北山猛邦「密室から黒猫を取り出す方法」(2009)

北山猛邦「密室から黒猫を取り出す方法」(2009 東京創元社)を読む。前作「踊るジョーカー」が面白かったので引き続き「名探偵音野順の事件簿」を読む。5本から成る短編集。順番に読んでいく。

「密室から黒猫を取り出す方法」
自殺に見せかけ上司を殺した犯人目線。部屋を密室にする直前に黒猫が入り込んでしまうというハプニング。
無能警察は自殺と断定し完全犯罪は達成されたかに思えたのだが、作家白瀬とひきこもり探偵音野は犯人しか知らない証拠で罠をかける。

そこそこ面白かったのだが、10歳の女の子が考え出した別館3階から猫を脱出させるトリックがそんなバカな!?感がする。

「人喰いテレビ」
バンガローで目撃されたテレビに人が吸い込まれる事件。そして片腕を切り落とされた上半身裸の死体。

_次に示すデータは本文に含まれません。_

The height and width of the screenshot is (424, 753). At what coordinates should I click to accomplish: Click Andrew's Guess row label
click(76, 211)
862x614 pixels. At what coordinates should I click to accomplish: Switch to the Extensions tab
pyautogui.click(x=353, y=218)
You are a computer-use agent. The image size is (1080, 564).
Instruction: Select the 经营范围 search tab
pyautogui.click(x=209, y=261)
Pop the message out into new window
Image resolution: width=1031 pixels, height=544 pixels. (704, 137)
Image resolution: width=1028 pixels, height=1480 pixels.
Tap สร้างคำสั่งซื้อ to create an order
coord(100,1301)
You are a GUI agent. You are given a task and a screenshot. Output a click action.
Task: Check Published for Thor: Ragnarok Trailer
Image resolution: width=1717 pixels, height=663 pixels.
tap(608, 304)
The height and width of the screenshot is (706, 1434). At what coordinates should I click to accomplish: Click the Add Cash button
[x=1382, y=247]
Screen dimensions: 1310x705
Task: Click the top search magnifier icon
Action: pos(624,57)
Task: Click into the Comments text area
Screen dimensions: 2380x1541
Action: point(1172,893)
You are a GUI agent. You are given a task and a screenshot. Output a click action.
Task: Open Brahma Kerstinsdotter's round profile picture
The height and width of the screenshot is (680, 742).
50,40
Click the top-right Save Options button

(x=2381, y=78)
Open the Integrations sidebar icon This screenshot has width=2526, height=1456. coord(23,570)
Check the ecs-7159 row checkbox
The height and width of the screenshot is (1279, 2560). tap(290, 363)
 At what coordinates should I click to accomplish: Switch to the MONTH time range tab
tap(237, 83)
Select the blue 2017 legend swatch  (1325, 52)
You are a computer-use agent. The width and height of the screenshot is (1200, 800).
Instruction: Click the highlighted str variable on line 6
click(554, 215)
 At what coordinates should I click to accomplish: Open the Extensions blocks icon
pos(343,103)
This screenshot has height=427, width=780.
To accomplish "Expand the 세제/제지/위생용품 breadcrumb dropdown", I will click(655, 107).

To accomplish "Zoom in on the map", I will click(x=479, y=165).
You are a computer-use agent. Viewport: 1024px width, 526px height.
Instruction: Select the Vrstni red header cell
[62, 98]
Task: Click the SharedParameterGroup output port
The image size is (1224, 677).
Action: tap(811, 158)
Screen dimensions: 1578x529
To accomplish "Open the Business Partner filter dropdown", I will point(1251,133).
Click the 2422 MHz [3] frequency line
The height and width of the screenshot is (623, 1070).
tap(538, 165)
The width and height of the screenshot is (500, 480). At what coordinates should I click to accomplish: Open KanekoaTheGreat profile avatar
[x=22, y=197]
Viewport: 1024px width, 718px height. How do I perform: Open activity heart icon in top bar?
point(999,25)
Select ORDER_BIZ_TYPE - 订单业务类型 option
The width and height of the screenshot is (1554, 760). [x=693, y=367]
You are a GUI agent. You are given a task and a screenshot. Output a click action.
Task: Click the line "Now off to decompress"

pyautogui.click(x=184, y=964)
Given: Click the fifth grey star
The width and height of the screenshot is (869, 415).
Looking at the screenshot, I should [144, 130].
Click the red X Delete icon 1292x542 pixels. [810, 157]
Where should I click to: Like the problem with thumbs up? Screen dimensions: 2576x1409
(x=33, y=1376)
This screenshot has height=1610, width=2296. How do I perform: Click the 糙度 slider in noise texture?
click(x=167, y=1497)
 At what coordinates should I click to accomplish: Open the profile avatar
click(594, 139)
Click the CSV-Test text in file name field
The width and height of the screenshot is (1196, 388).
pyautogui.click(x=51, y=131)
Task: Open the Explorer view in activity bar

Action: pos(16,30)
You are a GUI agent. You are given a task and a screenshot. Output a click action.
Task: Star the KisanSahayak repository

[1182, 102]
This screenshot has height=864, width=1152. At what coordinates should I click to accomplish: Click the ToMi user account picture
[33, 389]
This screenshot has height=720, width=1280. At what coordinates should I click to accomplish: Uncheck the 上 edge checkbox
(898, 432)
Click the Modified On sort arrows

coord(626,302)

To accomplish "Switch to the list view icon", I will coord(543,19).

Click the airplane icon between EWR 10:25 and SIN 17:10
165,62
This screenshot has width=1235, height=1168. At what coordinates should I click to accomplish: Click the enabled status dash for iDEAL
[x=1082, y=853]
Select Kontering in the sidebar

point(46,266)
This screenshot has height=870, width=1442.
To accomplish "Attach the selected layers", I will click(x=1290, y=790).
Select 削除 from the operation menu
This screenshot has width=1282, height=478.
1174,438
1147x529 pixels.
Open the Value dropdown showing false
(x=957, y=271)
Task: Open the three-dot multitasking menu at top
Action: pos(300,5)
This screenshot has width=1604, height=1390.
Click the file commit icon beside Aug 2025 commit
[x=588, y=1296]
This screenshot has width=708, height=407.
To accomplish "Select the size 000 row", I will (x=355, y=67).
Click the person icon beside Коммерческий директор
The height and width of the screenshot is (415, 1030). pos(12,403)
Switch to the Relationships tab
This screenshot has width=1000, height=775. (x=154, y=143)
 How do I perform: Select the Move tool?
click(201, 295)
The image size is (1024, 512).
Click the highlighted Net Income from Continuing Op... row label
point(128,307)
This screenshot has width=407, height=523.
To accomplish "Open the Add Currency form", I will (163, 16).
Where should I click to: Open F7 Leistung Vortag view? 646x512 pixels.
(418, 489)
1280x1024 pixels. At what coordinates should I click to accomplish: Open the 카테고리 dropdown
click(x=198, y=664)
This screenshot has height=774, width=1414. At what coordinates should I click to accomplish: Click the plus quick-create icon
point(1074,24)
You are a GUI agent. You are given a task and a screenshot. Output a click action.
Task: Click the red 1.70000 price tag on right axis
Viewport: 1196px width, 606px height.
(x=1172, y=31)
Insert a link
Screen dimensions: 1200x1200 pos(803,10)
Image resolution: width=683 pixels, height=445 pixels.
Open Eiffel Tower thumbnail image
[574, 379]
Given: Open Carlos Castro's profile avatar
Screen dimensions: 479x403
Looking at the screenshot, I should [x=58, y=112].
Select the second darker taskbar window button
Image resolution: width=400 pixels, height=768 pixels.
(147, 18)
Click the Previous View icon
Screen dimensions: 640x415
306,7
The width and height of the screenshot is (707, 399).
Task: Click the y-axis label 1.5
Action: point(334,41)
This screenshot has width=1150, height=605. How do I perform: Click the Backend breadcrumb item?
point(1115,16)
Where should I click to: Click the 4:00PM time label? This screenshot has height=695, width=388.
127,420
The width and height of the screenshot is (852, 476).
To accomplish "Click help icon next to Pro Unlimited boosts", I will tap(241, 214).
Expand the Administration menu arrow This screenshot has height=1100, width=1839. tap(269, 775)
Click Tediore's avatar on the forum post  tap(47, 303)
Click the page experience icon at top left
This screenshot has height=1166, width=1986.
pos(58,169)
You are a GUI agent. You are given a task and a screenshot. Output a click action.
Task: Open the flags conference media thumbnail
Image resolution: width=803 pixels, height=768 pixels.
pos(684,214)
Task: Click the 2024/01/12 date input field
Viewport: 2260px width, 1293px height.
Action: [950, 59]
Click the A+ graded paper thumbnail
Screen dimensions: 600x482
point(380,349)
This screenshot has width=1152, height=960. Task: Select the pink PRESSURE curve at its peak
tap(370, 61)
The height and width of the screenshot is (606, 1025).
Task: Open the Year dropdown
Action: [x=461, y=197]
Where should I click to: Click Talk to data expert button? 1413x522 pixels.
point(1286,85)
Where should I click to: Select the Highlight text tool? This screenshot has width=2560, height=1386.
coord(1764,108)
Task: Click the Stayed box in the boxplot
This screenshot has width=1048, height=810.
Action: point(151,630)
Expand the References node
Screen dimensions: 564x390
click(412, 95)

これは真相にそんなに驚けなかった。

「音楽は凶器じゃない」
5年前に高校の音楽室で起こった強盗殺人?音楽教師が殴り殺され、一緒にいた生徒も重症。
音野は一緒に倒れていた生徒が犯人だろうと指摘するのだが、凶器はどこにもなかった。
アイデア一発短編だが凶器にそれほど納得できなかった。「踊るジョーカー」と似たテイスト。

「停電から夜明けまで」
停電を利用した遺産目当ての父殺害計画。そこに音野兄がいて、探偵音野と白瀬がやって予期せぬ事態。
とある失敗から計画がバレるのだが、その理由が予想を超えていた。

「クローズド・キャンドル」
屋敷の主人がキャンドルで囲まれた円卓の上で縊死している状態で発見され自殺と処理された。だが、密室殺人では?
自称名探偵が現場に介入してくるなどコミカルな展開。なぜか白瀬は事件の謎を解かなければ3000万円要求される事態に。
これも物理トリックアイデア一発勝負。こういうの、自分はあんまり好きでない。

以上5本のすべてがアイデア1本のシンプルな謎解きでライトな短編。こういうの小中学生は好きだろうと思うが大人の読者には物足りないかも。
白瀬と音野のコンビが現実離れしててマンガ的。深夜ドラマの原作にぴったりな気がする。